* What the task asks *
If a line of the records contains the word "screenshot", list it.

(Saved data entries)
---------------

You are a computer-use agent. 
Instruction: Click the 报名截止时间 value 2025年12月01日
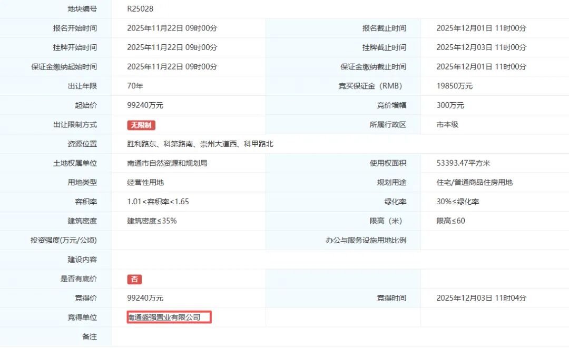(x=473, y=28)
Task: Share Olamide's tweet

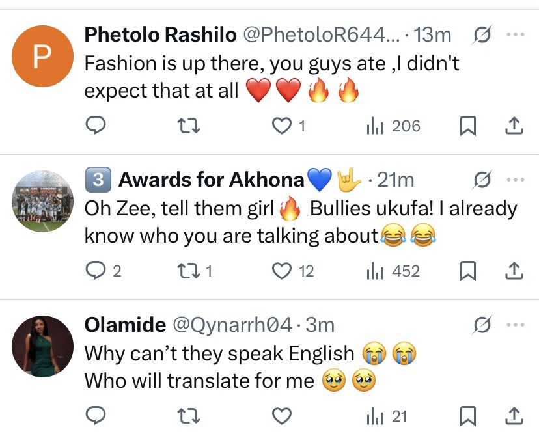Action: (x=514, y=415)
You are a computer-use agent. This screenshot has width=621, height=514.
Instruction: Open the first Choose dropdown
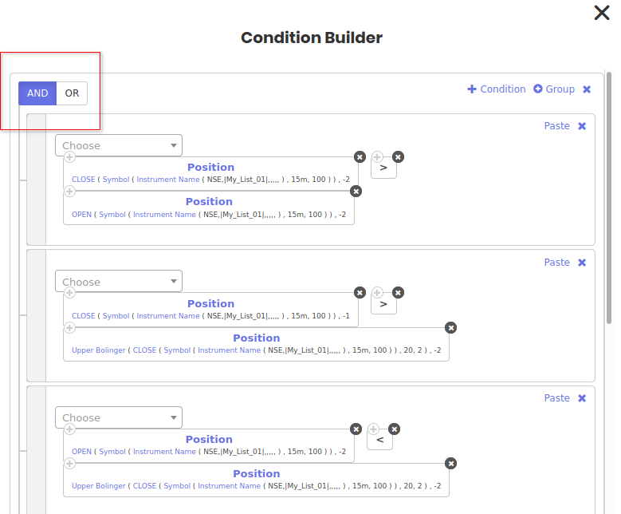tap(119, 145)
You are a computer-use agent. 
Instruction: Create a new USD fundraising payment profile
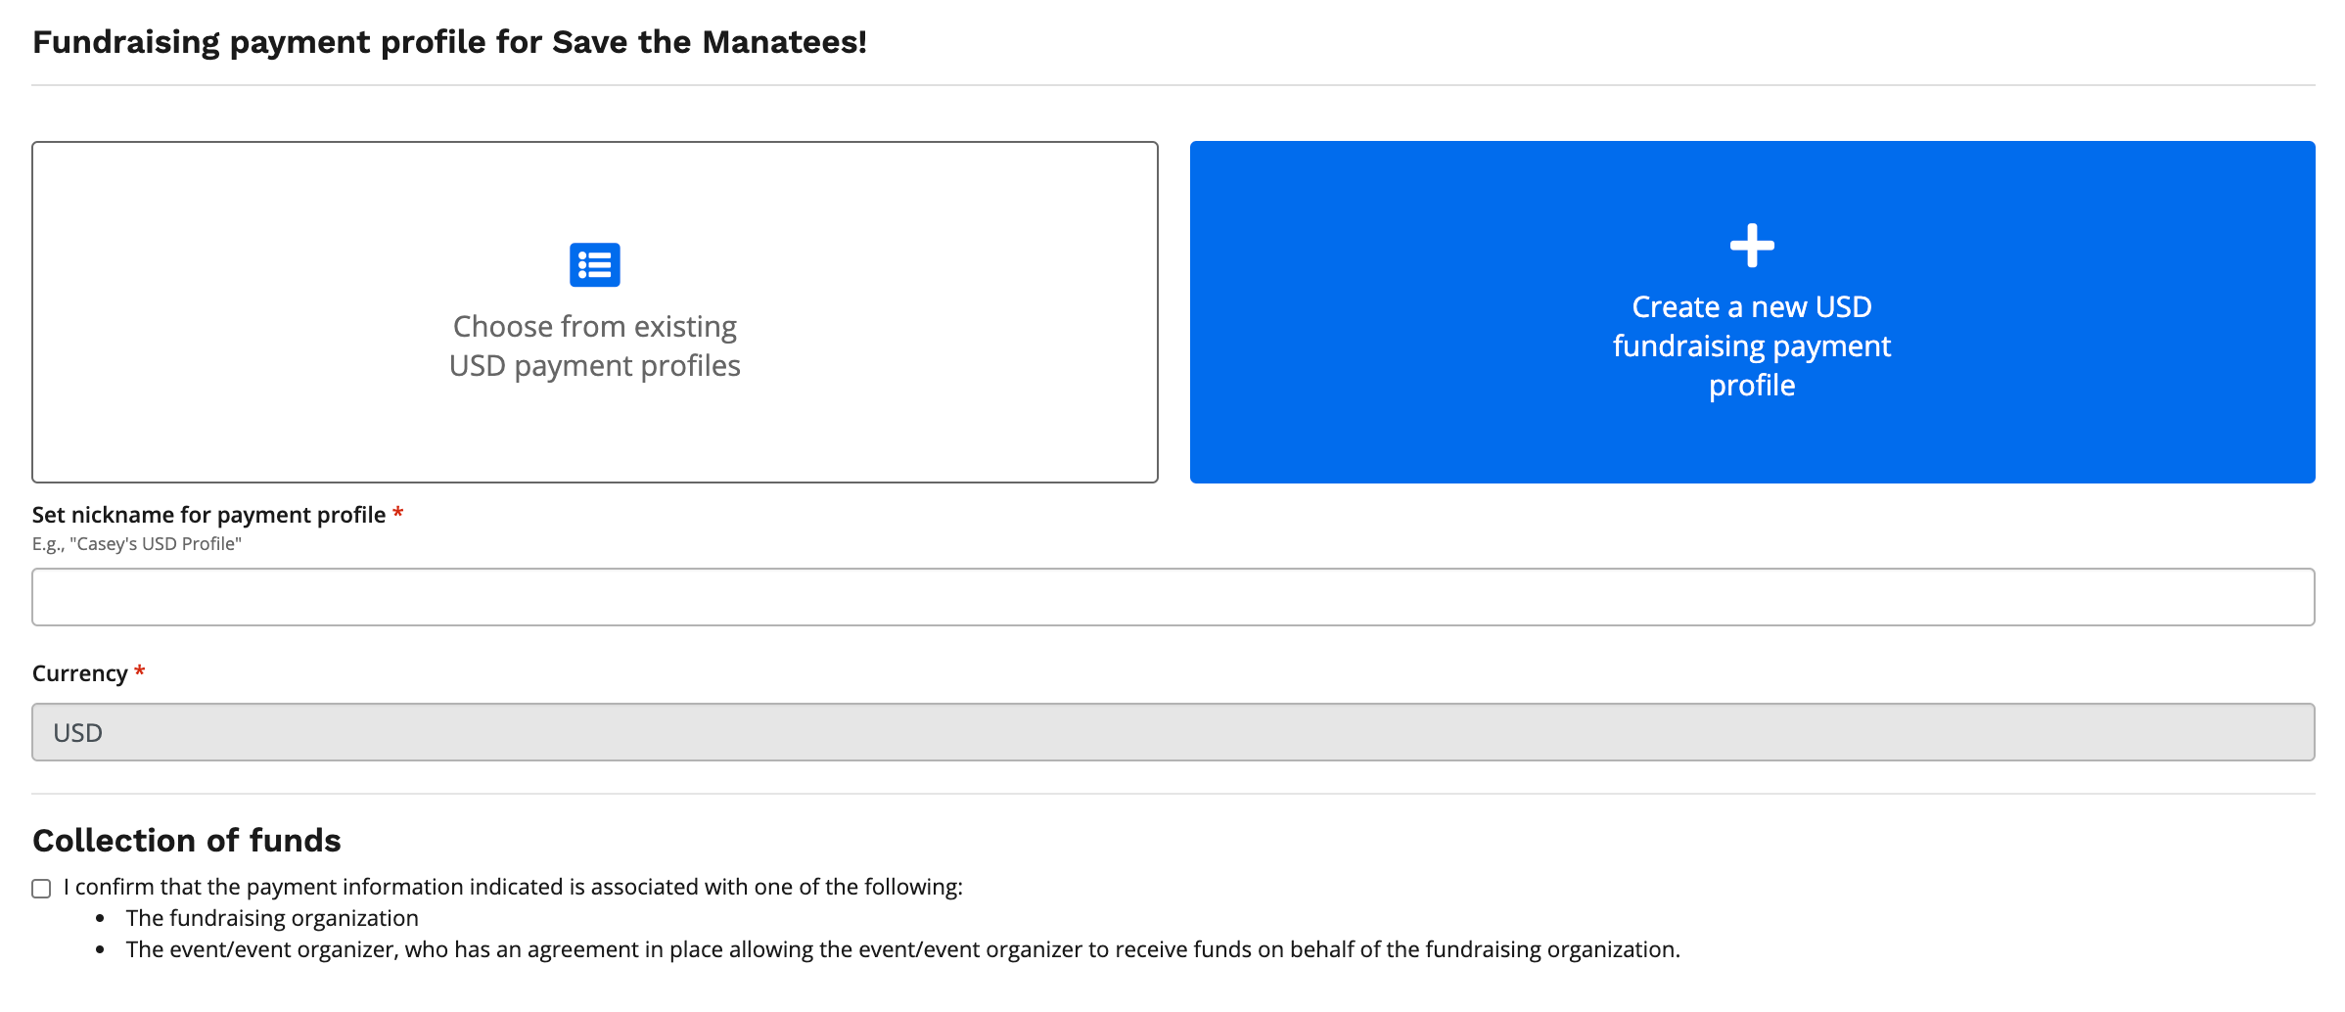tap(1751, 313)
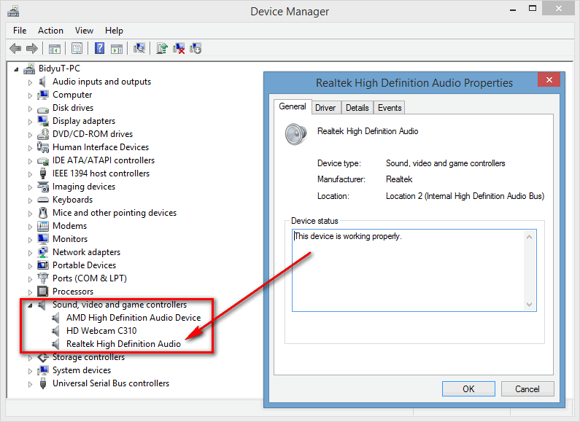Image resolution: width=580 pixels, height=422 pixels.
Task: Open the View menu
Action: (84, 31)
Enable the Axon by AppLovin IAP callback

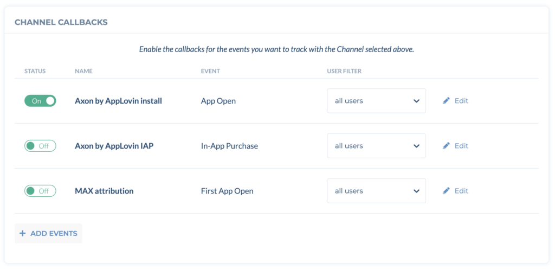[40, 146]
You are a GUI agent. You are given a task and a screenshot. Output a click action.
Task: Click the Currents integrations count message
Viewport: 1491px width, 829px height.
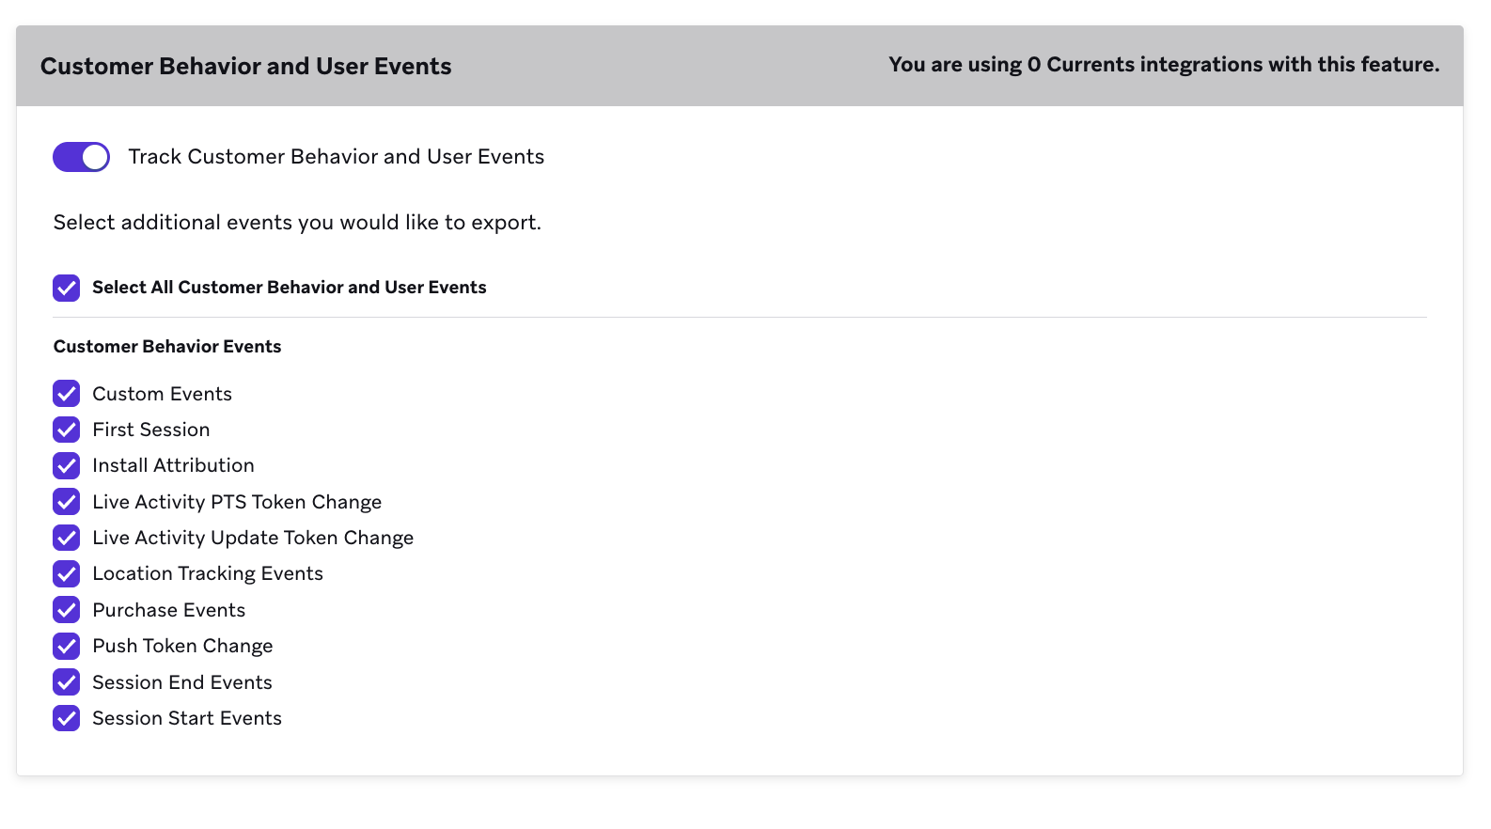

---------------

* Your solution *
You are a computer-use agent. This screenshot has width=621, height=514.
You are a GUI agent. You are given a task and a screenshot. Output a click action.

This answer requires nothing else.